| Your instructions |
Every line from the one containing "Task: Expand the 服务管理 navigation menu" to the end of the data below should be copied exactly, but pictures should not.

====

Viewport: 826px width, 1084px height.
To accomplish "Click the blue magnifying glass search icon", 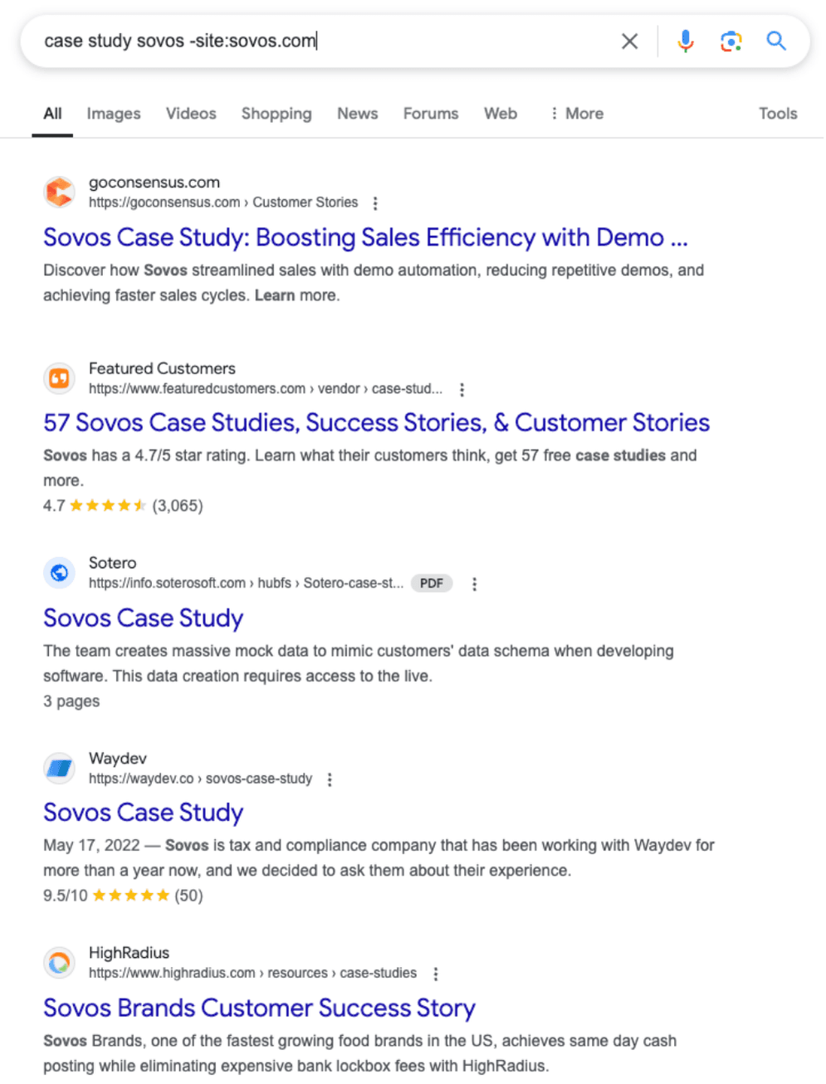I will [x=776, y=41].
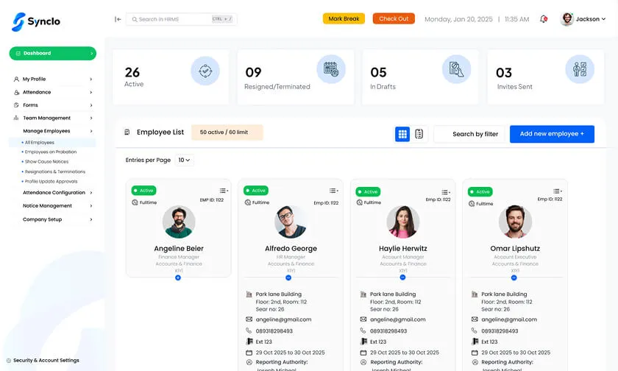
Task: Click the notification bell icon
Action: (544, 19)
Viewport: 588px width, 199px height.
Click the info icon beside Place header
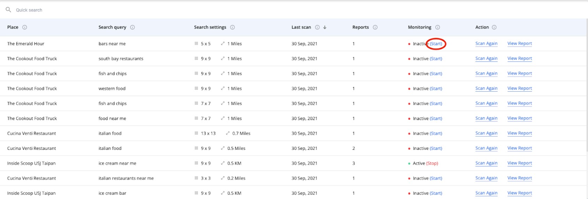(x=25, y=27)
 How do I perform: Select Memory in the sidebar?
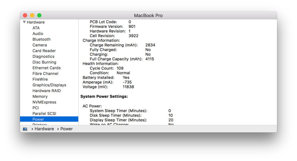[40, 96]
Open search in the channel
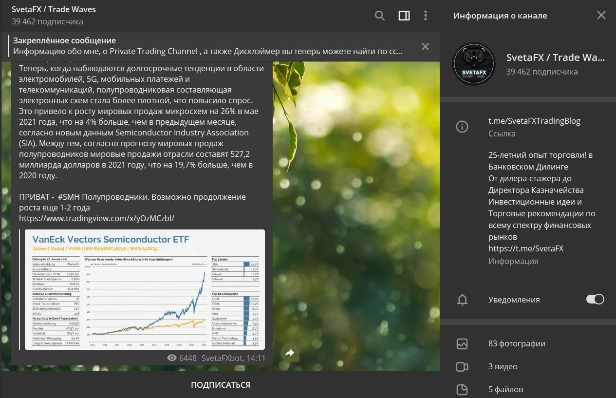This screenshot has height=398, width=616. tap(380, 16)
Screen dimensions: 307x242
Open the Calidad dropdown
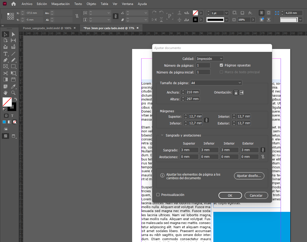(210, 59)
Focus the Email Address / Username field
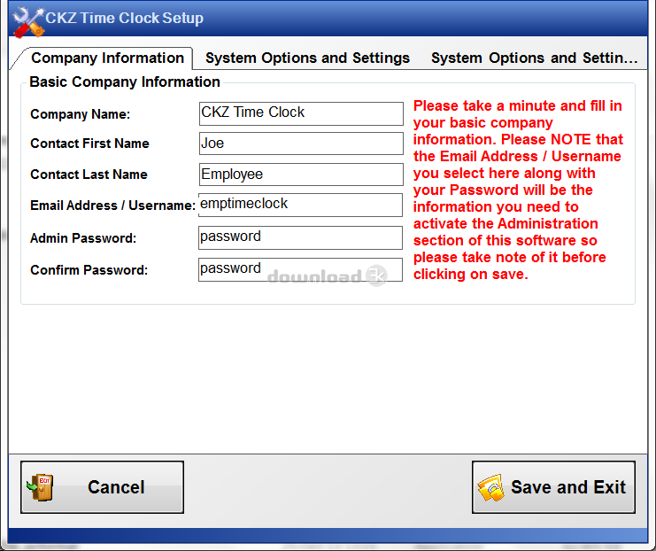656x551 pixels. click(300, 205)
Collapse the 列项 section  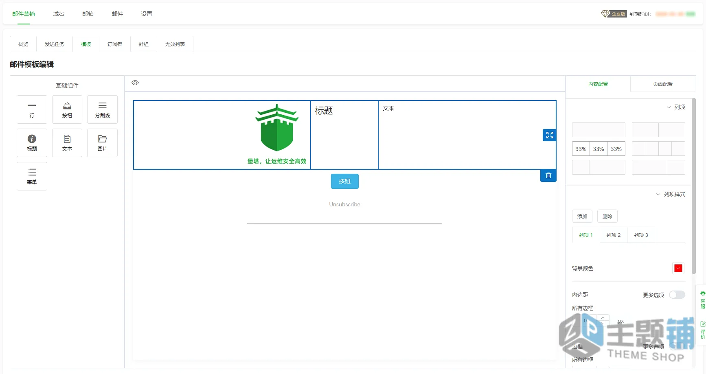tap(676, 107)
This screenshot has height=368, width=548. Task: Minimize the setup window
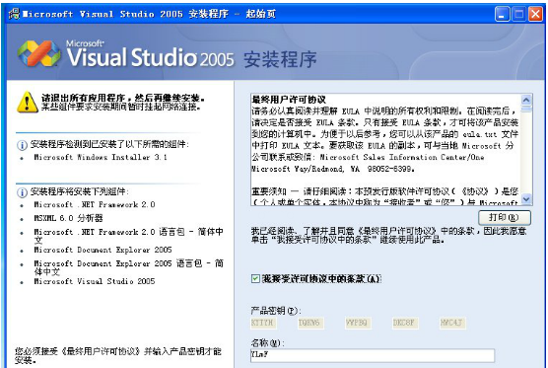503,15
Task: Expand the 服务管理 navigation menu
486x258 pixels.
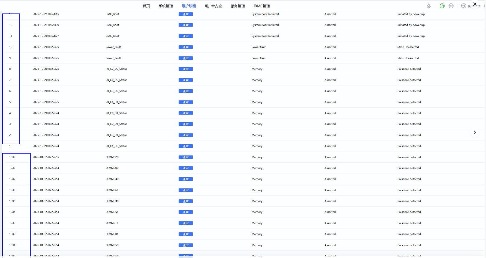Action: [x=238, y=6]
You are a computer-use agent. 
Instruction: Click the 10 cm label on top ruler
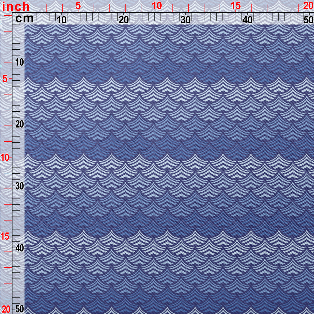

====

| Reply |
Task: Expand the 服务管理 navigation menu
486x258 pixels.
Action: [x=238, y=6]
You are a computer-use agent. 
Instruction: Click the 10 cm label on top ruler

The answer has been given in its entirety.